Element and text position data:
/---

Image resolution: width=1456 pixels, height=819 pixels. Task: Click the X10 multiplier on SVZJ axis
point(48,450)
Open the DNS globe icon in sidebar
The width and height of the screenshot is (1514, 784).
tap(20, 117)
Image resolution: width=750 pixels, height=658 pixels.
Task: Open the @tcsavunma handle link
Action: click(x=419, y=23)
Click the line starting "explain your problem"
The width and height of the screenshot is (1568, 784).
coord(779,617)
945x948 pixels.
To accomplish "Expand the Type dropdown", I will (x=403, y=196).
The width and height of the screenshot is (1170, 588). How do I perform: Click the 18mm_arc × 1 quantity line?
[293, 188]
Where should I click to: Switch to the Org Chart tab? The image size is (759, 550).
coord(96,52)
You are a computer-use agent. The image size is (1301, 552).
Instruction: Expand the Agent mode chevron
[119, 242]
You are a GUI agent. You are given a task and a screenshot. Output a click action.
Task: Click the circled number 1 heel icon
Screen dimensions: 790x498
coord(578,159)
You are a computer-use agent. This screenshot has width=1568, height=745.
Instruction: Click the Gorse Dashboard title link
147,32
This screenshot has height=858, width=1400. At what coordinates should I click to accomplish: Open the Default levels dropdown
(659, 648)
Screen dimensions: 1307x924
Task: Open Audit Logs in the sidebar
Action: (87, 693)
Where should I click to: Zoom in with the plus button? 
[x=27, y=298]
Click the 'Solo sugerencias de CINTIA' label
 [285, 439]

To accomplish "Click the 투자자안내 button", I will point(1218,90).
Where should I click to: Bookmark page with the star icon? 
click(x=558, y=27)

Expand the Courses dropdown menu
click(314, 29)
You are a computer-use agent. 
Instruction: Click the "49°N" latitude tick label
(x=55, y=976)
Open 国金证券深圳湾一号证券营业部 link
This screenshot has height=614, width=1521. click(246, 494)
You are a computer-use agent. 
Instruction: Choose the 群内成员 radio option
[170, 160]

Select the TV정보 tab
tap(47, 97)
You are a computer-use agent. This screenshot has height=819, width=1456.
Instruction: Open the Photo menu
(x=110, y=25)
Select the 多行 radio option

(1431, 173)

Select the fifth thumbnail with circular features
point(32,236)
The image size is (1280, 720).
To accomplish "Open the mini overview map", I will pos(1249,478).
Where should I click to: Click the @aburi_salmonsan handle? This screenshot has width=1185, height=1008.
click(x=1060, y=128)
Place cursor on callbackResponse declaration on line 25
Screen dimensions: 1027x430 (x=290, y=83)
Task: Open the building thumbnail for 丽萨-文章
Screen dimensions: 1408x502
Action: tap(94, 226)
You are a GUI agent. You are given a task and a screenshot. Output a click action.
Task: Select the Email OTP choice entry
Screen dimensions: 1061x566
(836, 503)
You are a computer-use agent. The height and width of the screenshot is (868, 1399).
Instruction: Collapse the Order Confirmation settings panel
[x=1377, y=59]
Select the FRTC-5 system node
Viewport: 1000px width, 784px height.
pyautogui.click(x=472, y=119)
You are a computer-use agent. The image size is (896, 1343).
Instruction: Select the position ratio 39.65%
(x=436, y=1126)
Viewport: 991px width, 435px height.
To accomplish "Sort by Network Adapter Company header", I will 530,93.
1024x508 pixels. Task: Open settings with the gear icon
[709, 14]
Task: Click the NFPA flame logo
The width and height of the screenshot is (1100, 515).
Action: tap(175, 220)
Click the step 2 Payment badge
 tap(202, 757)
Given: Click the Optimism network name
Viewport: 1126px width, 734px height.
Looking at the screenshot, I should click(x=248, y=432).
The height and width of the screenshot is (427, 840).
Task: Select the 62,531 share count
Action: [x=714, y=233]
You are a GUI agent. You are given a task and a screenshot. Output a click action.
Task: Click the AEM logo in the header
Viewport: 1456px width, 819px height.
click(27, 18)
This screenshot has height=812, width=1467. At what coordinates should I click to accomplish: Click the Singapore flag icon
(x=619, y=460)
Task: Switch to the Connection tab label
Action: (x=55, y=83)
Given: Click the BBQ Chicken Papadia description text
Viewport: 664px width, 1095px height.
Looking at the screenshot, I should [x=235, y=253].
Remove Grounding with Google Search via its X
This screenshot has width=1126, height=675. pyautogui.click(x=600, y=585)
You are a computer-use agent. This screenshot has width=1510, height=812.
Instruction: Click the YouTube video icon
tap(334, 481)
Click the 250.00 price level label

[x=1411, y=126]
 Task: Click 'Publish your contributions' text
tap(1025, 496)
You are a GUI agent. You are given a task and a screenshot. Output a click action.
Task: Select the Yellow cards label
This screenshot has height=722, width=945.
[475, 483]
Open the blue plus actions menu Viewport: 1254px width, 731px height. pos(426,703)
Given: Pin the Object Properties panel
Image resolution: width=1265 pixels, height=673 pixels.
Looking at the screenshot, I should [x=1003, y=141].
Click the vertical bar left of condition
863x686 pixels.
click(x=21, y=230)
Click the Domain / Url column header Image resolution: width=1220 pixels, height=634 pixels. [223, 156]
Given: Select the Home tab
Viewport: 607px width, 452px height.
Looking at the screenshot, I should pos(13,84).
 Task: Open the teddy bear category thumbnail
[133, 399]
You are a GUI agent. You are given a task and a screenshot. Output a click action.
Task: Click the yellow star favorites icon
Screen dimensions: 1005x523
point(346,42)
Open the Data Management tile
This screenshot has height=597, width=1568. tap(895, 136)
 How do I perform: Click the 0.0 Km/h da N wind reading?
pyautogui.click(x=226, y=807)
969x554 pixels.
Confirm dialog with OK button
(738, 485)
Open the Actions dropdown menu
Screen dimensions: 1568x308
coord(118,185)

\---

Your instructions:
Copy the records verbatim, from the start through the line that contains "point(32,236)".

Output of the task:
Image resolution: width=1456 pixels, height=819 pixels. Task: Click the X10 multiplier on SVZJ axis
point(48,450)
Open the DNS globe icon in sidebar
The width and height of the screenshot is (1514, 784).
tap(20, 117)
Image resolution: width=750 pixels, height=658 pixels.
Task: Open the @tcsavunma handle link
Action: click(x=419, y=23)
Click the line starting "explain your problem"
The width and height of the screenshot is (1568, 784).
coord(779,617)
945x948 pixels.
To accomplish "Expand the Type dropdown", I will (x=403, y=196).
The width and height of the screenshot is (1170, 588). How do I perform: Click the 18mm_arc × 1 quantity line?
[293, 188]
Where should I click to: Switch to the Org Chart tab? The image size is (759, 550).
coord(96,52)
You are a computer-use agent. The image size is (1301, 552).
Instruction: Expand the Agent mode chevron
[119, 242]
You are a GUI agent. You are given a task and a screenshot. Output a click action.
Task: Click the circled number 1 heel icon
Screen dimensions: 790x498
coord(578,159)
You are a computer-use agent. This screenshot has width=1568, height=745.
Instruction: Click the Gorse Dashboard title link
147,32
This screenshot has height=858, width=1400. At what coordinates should I click to accomplish: Open the Default levels dropdown
(659, 648)
Screen dimensions: 1307x924
Task: Open Audit Logs in the sidebar
Action: (87, 693)
Where should I click to: Zoom in with the plus button? 
[x=27, y=298]
Click the 'Solo sugerencias de CINTIA' label
 [285, 439]

To accomplish "Click the 투자자안내 button", I will point(1218,90).
Where should I click to: Bookmark page with the star icon? 
click(x=558, y=27)

Expand the Courses dropdown menu
click(314, 29)
You are a computer-use agent. 
Instruction: Click the "49°N" latitude tick label
(x=55, y=976)
Open 国金证券深圳湾一号证券营业部 link
This screenshot has height=614, width=1521. click(246, 494)
You are a computer-use agent. 
Instruction: Choose the 群内成员 radio option
[170, 160]

Select the TV정보 tab
tap(47, 97)
You are a computer-use agent. This screenshot has height=819, width=1456.
Instruction: Open the Photo menu
(x=110, y=25)
Select the 多行 radio option

(1431, 173)

Select the fifth thumbnail with circular features
point(32,236)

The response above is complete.